George Eliot was not only a great novelist but an important journalist and translator too, and her intellectual interests ranged far beyond literature and across many different cultures The challenge faced by the compilers of this Companion was to do justice to the extraordinary range and depth of her intellectual life and creative work. The result is the most comprehensive guide to the life and work of George Eliot ever written.
The Oxford Reader's Companion to Hardy, first edition, edited by Norman Page
Over 300 entries
Norman Page, with the help of his team of expert contributors, presents here in one volume a unique synthesis of understanding and insight into the life and works of Thomas Hardy. By incorporating different national interests and traditions of scholarship, The Oxford Reader's Companion to Hardy gives the assurance of sound knowledge, which is indispensible for students and general lovers of Hardy's work.

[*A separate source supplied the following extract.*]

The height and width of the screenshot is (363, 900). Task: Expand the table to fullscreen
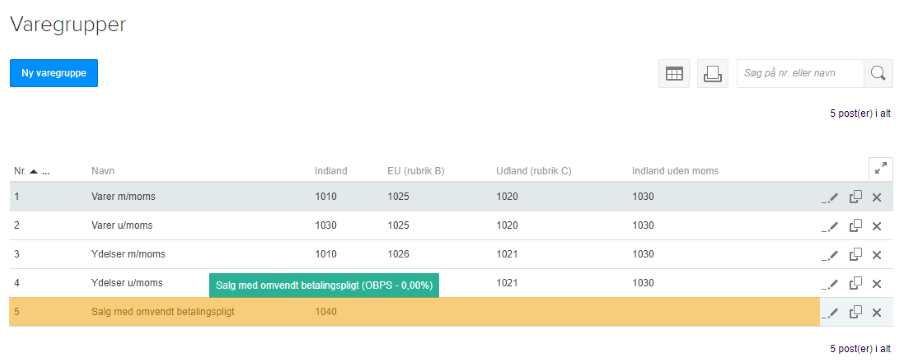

Interest in the writing of Thomas Hardy never seems to falter, not just in scholarly circles but also among readers of Victorian fiction. Hardy was a prolific writer of both prose and poetry, he started writing in his teens and continued literally until the day of his death. His work is valued not only in terms of literature, but also in terms of the history, sociology, philosophy, folklore, and religion of his times.
A Dictionary of Abbreviations, first edition, by Burt Vance
Over 100,000 abbreviations and acronyms
This online-only Dictionary of Abbreviations, exclusive to Oxford Reference Online, includes over 100,000 abbreviations and acronyms in alphabetical and numerical order, including the world's airports, airlines, currencies, astronomical signs and symbols, atomic numbers, and stocks codes, as well as computer, country, financial, medical, military, police, publishing, railway, scientific, technical, transportation, and United Nations abbreviations and acronyms, not to mention European food additive numbers!
Burt Vance is domiciled in Ireland and is a retired executive in the transportation sector, as well as having been an executive in multinational corporations in various countries worldwide.
NEW EDITIONS
The The Oxford Companion to Classical Literature, third edition, edited by M. C. Howatson
Over 3,100 entries
The third edition of The Oxford Companion to Classical Literature is the complete and authoritative reference guide to the classical world and its literary heritage. It not only presents the reader with all the essential facts about the authors, tales, and characters from ancient myth and literature, but it also places these details in the wider contexts of the history and society of the Greek and Roman worlds. With an extensive web of cross-references and a useful chronological table and location maps (all of which have been brought fully up to date), this volume traces the development of literary forms and the classical allusions which have become embedded in our Western culture.
Extensively revised and updated since the second edition was published in 1989, the Companion acknowledges changes in the focus of scholarship over the last twenty years, through the incorporation of a far larger number of thematic entries such as medicine, friendship, science, freedom (concept of), and sexuality. These topical entries provide an excellent starting point to the exploration of their subjects in classical literature; after all, for many aspects of classical society the literature we have inherited is the primary (and sometimes the only) source material. Additions and changes have been made taking into account the advice of teachers and lecturers in Classics, ensuring that current educational needs are catered for.
In addition to newly covered topics, the Companion still plays to its traditional strengths, with extensive biographies of classical literary figures from Aeschylus to Zeno; entries on a multitude of literary styles from biography and rhetoric to lyric poetry and epic, encompassing everything in between; and character entries and plot summaries for the major figures and myths in the classical canon. It is the ideal guide for students in Classics, and for all who are passionate about the vast and varied literary tradition bequeathed to us from the classical world.
Margaret Howatson was for many years Fellow and Tutor in Classics at St Anne's College, Oxford. She is now retired.